Michael Winterbottom assina The Look of Love, um grande filme sobre Paul Raymond e o seu império financeiro alicerçado na edição de revistas pornográficas — este texto foi publicado no Diário de Notícias (16 Setembro), com o título 'O realismo de Michael Winterbottom'.
No imaginário corrente de uma geração (a minha...) nem sempre muito atenta às contradições da sua própria experiência, a década de 1960 inscreveu-se como uma época de muitas formas de libertação e redenção. E foi-o, sem dúvida, sobretudo se a soubermos olhar e pensar para além do simplismo simbólico das imagens para consumo fácil de “hippies” de olhar mais ou menos vago, afectado pela poluição de nuvens baixas. Acontece que nada disso pode ser cristalizado no tempo, como se a vida fosse um mero processo jurídico de acumulação de novas regras.
No domínio específico da sexualidade, a “transparência” dos lendários sixties não pode ser separada da vaga de banalização afectiva que se seguiu, sendo a proliferação de imagens e narrativas pornográficas o sinal mais óbvio de um processo necessariamente complexo a que, por mim, gostaria de não contrapor uma qualquer lógica de “purificação” moral. O inglês Paul Raymond (1925-2008) pode ser um sintomático exemplo das convulsões de tal herança, já que construiu uma fortuna (das maiores do Reino Unido na década de 90) através da conjugação de uma rede de imóveis, clubes nocturnos e revistas pornográficas como Men Only ou Mayfair. É nessa condição que Michael Winterbottom [foto] o encena num filme magnífico, O Império do Amor, que corre o risco de ser anulado pela lógica de um mercado que, infelizmente, nem sempre tem sabido promover os filmes mais “pequenos” (sendo o caso de A Gaiola Dourada a apoteótica e muito positiva excepção).
O título português não é muito feliz. De facto, o original, The Look of Love, evocando a canção clássica de Dusty Springfield (aliás ouvida na banda sonora), envolve um distanciamento irónico que a noção de um “império do amor” não contém, quanto mais não seja porque a marginalização cruel das relações amorosas surge como uma das principais linhas temáticas do magnífico trabalho de Winterbottom. Reassumindo as componentes realistas da tradição em que se formou, o que ele filma é a lenta decomposição humana de um universo em que o triunfo da mercantilização promove o metódico esvaziamento de qualquer desejo (e é pena que um dos filmes anteriores de Winterbottom, o brilhante “thriller” O Assassino em Mim, baseado no romance de Jim Thompson, tenha chegado aos canais do cabo sem ter passado pelas salas).

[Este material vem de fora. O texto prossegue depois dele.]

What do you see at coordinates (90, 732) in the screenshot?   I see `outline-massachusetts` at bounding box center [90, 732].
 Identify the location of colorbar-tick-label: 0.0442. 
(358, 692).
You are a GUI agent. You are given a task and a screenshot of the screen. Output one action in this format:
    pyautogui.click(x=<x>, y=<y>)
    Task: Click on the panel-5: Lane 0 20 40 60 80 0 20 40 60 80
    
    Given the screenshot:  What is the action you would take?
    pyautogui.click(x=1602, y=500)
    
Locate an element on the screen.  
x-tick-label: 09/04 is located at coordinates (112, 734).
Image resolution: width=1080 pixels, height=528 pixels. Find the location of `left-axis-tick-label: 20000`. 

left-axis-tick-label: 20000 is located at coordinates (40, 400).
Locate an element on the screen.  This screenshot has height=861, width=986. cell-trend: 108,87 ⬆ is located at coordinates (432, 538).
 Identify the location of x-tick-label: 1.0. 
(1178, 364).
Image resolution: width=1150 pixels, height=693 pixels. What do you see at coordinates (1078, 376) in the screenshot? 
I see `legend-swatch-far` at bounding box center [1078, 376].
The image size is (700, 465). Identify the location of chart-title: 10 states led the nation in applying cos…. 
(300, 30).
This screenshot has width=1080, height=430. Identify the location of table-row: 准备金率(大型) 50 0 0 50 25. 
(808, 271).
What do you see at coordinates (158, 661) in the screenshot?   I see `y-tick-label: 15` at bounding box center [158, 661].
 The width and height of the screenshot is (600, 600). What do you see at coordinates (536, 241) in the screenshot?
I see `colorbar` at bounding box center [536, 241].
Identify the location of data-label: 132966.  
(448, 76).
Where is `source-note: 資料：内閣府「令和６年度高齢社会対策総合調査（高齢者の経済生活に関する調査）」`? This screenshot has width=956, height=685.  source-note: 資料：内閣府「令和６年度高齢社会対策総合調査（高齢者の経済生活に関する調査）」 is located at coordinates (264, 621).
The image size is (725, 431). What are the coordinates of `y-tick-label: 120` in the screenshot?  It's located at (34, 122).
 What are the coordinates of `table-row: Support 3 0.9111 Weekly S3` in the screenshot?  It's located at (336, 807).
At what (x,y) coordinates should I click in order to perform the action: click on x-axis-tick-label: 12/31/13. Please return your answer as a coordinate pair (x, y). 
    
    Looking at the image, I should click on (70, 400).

Em última instância, Raymond possui as componentes de uma genuína personagem trágica: Steve Coogan, colaborador regular de Winterbottom (vimo-lo, por exemplo, em 24 Hour Party People, lançado em 2002), compõe uma figura em que os êxtases da acumulação do capital se confundem com o gelo de uma solidão crescente e implacável. O filme consegue a proeza de colocar tudo isso em jogo sem nunca descartar nenhuma personagem nem reduzir a época a uma colecção de retratos pitorescos ou moralistas. É uma proeza cinematográfica e conceptual.